Alsohuman · 17/09/2019 15:35

Nor I. Generations of my family have been taught to say “Please may I leave the table?” I can only assume that the parents who object think their children would be submissive if they ask permission to do anything.

Gentleness · 17/09/2019 17:19

Reading this, I've realised that I kind of excuse myself from table still, even at home. I'd say something like, "Excuse me, I'm going to start on the dishes while you finish eating," at home. I'd excuse myself to use the loo at a friend's house, and at the end of the meal wait until there was a general movement away from the table. I expect the same of my kids, but would help them out a bit if they were fidgety after loads of adult chat by asking the host if it would be alright for them to ask to be excused. But I would still not like anyone else to try to teach my child manners when I was present. It's rude.

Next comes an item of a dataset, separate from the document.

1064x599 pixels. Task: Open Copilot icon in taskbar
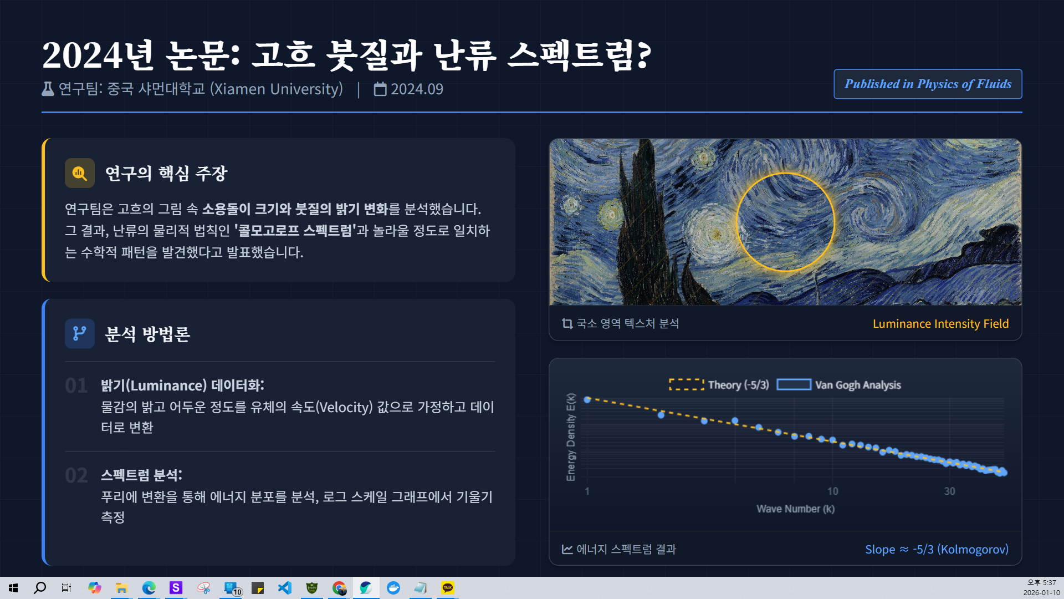[95, 588]
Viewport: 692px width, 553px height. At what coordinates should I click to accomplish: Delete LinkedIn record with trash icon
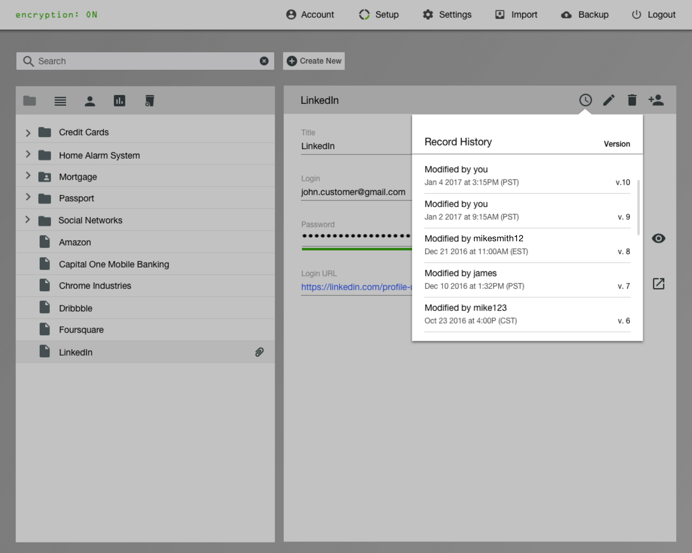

BertrandRussell · 17/09/2019 18:13

“Reading this, I've realised that I kind of excuse myself from table still, even at home.”
Of course you do. That’s what polite people of any age do!

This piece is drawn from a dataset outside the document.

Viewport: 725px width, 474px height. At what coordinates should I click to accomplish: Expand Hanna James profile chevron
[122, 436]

MamaGee09 · 17/09/2019 18:17

Manners are important however the Dad was there and is perfectly able to speak to his child about manners etc. some people have different standards and are more relaxed than others, don’t be offended if they don’t stay for dinner again!

My mum or mil would never dream of commenting on my child’s manners when I’m present. That’s my job,

ColdTattyWaitingForSummer · 17/09/2019 18:36

The cutlery thing is personal preference. The knee on the chair may be that she was trying to get to a comfortable height to eat (some tables / chairs might still not fit her quite right at only 8). The asking to be excused? Different families do that in different ways. Some are more formal, others it’s normal to drift away as you finish your own, she may have sent her dad a pleading look and he’s given her the nod. In some households the adults and children won’t eat at the same time. Some people don’t have a dining room table at all and so eat on trays on laps. You get my drift OP! So sorry, YABU.

OzzyFinch · 18/09/2019 13:54

My mum or mil would never dream of commenting on my child’s manners when I’m present. That’s my job

One would hope that they would never need to. Which sounds different to the OP.